Data visualization

 
import pandas as pd
import scikit_na as na
data = pd.read_csv('../../_tests/data/titanic_dataset.csv')

Heatmap

NA values

Missing data can be visualized on a heatmap to quickly grasp its patterns. We will be using Altair + Vega backend. To plot a heatmap of NAs, simply pass your DataFrame to scikit_na.altair.plot_heatmap() function.

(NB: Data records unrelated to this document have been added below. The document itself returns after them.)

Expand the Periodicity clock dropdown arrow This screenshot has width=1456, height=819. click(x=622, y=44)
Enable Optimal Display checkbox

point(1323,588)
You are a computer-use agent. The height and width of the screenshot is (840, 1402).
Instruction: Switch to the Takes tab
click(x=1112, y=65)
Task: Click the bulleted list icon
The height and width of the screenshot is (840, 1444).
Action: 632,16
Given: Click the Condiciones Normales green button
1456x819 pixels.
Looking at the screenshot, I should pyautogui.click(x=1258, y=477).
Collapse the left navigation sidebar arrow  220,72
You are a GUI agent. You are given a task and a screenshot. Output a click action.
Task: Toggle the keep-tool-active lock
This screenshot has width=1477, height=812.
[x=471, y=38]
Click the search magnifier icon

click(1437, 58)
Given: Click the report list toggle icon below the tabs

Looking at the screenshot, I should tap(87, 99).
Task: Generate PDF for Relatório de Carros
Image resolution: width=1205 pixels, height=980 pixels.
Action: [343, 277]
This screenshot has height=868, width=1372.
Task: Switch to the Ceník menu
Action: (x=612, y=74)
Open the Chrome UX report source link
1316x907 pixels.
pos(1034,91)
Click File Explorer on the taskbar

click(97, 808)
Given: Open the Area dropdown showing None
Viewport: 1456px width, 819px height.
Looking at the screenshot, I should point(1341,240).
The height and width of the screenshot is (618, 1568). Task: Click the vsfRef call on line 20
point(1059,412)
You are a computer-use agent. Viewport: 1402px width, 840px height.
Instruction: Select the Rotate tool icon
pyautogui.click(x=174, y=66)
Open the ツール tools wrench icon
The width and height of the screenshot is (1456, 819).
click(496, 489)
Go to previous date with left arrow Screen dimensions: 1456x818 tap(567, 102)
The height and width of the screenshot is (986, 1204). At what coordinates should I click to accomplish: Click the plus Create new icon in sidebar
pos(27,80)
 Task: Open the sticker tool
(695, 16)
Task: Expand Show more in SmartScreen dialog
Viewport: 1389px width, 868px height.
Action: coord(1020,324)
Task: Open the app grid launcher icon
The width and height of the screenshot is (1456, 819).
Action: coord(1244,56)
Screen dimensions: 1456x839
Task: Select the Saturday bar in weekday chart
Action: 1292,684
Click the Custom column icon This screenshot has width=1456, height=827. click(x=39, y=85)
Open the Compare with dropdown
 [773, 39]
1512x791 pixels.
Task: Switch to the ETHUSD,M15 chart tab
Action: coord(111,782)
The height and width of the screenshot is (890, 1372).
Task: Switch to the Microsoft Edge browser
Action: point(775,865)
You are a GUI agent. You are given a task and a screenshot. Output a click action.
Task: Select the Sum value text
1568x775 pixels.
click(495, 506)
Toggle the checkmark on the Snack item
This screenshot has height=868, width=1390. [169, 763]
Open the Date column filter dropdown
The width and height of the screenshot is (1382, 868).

Droppables are those values that will be dropped if we simply use pandas.DataFrame.dropna() on the whole dataset. By default, columns are sorted by the number of NA values.

 
na.altair.plot_heatmap(data)

Correlations

Correlations can be plotted using scikit_na.altair.plot_corr() function. Under the hood, it calls scikit_na.correlate() function with your input DataFrame as the first argument:

 
na.altair.plot_corr(data).properties(width=125, height=125)

Stairs plot

Stairs plot is a useful visualization of a dataset shrinkage on applying pandas.Series.dropna() method to each column sequentially (sorted by the number of NA values, by default):

 
na.altair.plot_stairs(data)

After dropping all NAs in Cabin column, we are left with 21 more NAs (in Age and Embarked columns). This plot also shows tooltips with exact numbers of NA values that are dropped per each column.

 
na.altair.plot_stairbars(data)

Histogram

Plotting a nice histogram may require configuring additional parameters.

 
chart = na.altair.plot_hist(data, col='Pclass', col_na='Age')\
    .properties(width=200, height=200)
chart.configure_axisX(labelAngle = 0)

Density plot

 
chart = na.altair.plot_kde(data, col='Age', col_na='Cabin')\
    .properties(width=200, height=200)
chart.configure_axisX(labelAngle = 0)